Abstract

In this collection of articles, talks, sermons, papers, poems and prayers, Nicola Slee brings together materials from her long career in contemporary feminist and practical theology. This book is, as Slee says, rather like a meal composed of meze and tapas: it is a collection to dip in and out of, passing over some, savouring others. It is a delightful celebration of one of the most important feminist theologians of our time.
In offering this series of fragments, Slee offers a similar understanding of theology. A theology of fragments is, she argues, ‘realistic about human frailty and hopeful about human creativity’ (p. 5). In highlighting human brokenness, she also identifies the hope that attends to such a condition: Slee’s God is ‘the consummate recycler’ (p. 6), a phrase she takes from Jan Richardson; a God who can transform and redeem everything, for God wastes nothing.
Constructed from fragments, a theological smorgasbord of sorts, Slee has structured her reflections into six parts.
In Part 1 ‘Fragments for Fractured Times’, Slee considers what, exactly, feminist practical theology brings to the table of theological enquiry. Her focus is on the need to repair the broken web of relationship attested to in Catherine Keller’s hermeneutics of connection, and she highlights the clear sighted nature of feminist reflections on connection. Connection, relationship, are not attributes to be glorified naively. After all, racism, homophobia and sexism distort our relationships to others and our world. The feminist task is to create new and better relationships. The model of attending to brokenness and seeking redemptive healing resonants throughout Slee’s theological practice. This opening section sees her reflecting on her own theological practice, shaped through qualitative research and poetry, as a way of creating ‘theological analysis, critique and envisioning’ (p. 19). Working in this way enables a flourishing and fruitful feminist theology to emerge, as she goes on to illustrate in the subsequent sections.
In Part 2 ‘A Feminist Practical Theology of Liturgy and Prayer’, she offers reflections on poetry and prayer, God-language in prayer, and the role of the body in making and reclaiming liturgical space. That this section opens with a poem entitled ‘How to pray’ exemplifies something of the joy of reading her words. The frequent inclusion of the poetic offers a way into the felt experience of life of faith. That she offers poetry as part of her reflections also suggests something of the limitations of approaches to the divine that are overly concerned with defining God or formularising the sacred. Instead, Slee approaches the divine as experience – be that of presence or absence. The theology that results is practical, grounded in the everyday. Pleasingly, her approach to ritual is not simply about church practice: Slee’s interest is also in the domestic space, and the home as a ‘vital centre of feminist ritual and prayer’ (p. 66). There is a sensual quality to ritual which she links with the feminist affirmative of the body and bodily pleasure: a joy of being brought, in worship, to our senses.

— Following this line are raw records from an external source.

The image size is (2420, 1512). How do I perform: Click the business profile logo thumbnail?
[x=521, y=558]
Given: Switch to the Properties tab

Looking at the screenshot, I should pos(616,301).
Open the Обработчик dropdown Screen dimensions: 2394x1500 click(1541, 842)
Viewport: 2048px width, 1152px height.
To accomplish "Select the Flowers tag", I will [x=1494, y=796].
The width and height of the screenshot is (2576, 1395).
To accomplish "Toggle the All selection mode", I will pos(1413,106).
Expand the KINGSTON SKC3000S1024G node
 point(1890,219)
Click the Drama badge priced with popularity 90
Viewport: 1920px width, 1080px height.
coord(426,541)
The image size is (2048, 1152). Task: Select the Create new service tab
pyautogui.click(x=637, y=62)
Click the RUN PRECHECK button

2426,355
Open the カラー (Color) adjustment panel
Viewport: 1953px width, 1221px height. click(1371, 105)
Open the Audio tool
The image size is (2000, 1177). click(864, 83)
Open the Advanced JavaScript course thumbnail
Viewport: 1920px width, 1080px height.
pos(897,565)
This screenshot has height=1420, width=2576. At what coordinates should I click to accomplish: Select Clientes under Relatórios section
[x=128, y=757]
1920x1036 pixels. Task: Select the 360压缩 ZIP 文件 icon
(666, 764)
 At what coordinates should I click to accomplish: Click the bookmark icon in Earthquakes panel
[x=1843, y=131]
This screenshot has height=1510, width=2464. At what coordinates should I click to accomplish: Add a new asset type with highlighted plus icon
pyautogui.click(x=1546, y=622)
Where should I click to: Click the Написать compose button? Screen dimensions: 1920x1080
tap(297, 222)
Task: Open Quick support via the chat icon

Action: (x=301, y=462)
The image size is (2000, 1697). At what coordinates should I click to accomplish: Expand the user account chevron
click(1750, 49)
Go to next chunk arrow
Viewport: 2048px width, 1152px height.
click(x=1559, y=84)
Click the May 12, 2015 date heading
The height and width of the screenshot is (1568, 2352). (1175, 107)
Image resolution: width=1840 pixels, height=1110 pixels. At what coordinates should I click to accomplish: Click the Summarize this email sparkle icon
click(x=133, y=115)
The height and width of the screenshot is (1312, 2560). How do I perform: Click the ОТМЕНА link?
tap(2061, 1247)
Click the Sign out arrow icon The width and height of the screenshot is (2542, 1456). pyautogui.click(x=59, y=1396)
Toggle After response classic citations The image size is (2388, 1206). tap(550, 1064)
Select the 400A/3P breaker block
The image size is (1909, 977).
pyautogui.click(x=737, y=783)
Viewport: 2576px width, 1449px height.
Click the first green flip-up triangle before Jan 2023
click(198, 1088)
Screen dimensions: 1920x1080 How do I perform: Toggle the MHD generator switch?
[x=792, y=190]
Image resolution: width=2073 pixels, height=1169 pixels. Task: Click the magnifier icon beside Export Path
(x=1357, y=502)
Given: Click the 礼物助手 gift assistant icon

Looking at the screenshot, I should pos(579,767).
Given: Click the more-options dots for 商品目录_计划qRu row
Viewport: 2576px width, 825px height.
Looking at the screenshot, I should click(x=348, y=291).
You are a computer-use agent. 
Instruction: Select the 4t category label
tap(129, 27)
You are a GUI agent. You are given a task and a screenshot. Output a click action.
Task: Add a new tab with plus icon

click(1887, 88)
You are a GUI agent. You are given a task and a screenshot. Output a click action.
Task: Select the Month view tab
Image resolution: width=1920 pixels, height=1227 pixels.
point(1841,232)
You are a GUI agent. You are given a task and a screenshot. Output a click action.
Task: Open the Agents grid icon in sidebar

Part 3 ‘A Feminist Practical Spirituality’ includes the article that I enjoyed most. In ‘A Spirituality of Multiple Overwhelmings’, Slee draws upon David Ford’s suggestion that in the common experience of being overwhelmed we find not a problem to be solved, but an experience constitutive of selfhood and, indeed, of faith. Slee offers her own exercise in autoethnography to explore what this means for her own life. In writing that is touching, engaging, and honest, she explores what it means to be caught up in the ‘gratuitous excess of God’ (p. 92) that demolishes binaries and creates ‘a communion that is not threatened by difference’ (p. 93).
In Part 4 ‘A Feminist Practical Theological Poetics’, she shows why the aesthetic and the poetic offer vital ways of addressing the complex and difficult issues faced in a world that is, indeed, subject to fractured times. The article ‘Theological Reflection in Extremis’ reveals this most keenly. It brings together the practical methodology of qualitative research and poetry as the best theological response to human suffering. A member of a women’s group visiting Bosnia in order to remember Srebrenica, she meets survivors of the horrors of that country’s war. The only fitting response to the pain of this conflict is the poems she writes which engage with the horror. There is an openness to her reflections and a willingness to hold what is broken, rather than offer apparent solutions which can never adequately address the pain of such events.
In Part 5 ‘Feminist Theological Practices’, Slee’s attention is drawn to the roles of teaching, reading, writing and research.
In Part 6 ‘A Feminist Practical Theology of the Christa’, Slee’s considerable contribution to this image of the divine is revealed. The papers collected in this section are powerful and engaging, ranging from the Christa as ‘coming girl’ to the Christa as ‘feisty crone’. It is the second image that, as a woman in her 50s who aspires to a flourishing cronedom, I was particularly drawn. The re-reading of the parable of the Judge and the Widow is striking: what if God is the widow and not the judge? How might that challenge our response to the injustice of our world?
This delightful collection bears testimony to Nicola Slee’s remarkable theological imagination. It is a work that will doubtless become a treasured friend, its contents providing a rich sense of the power of feminist practical theology.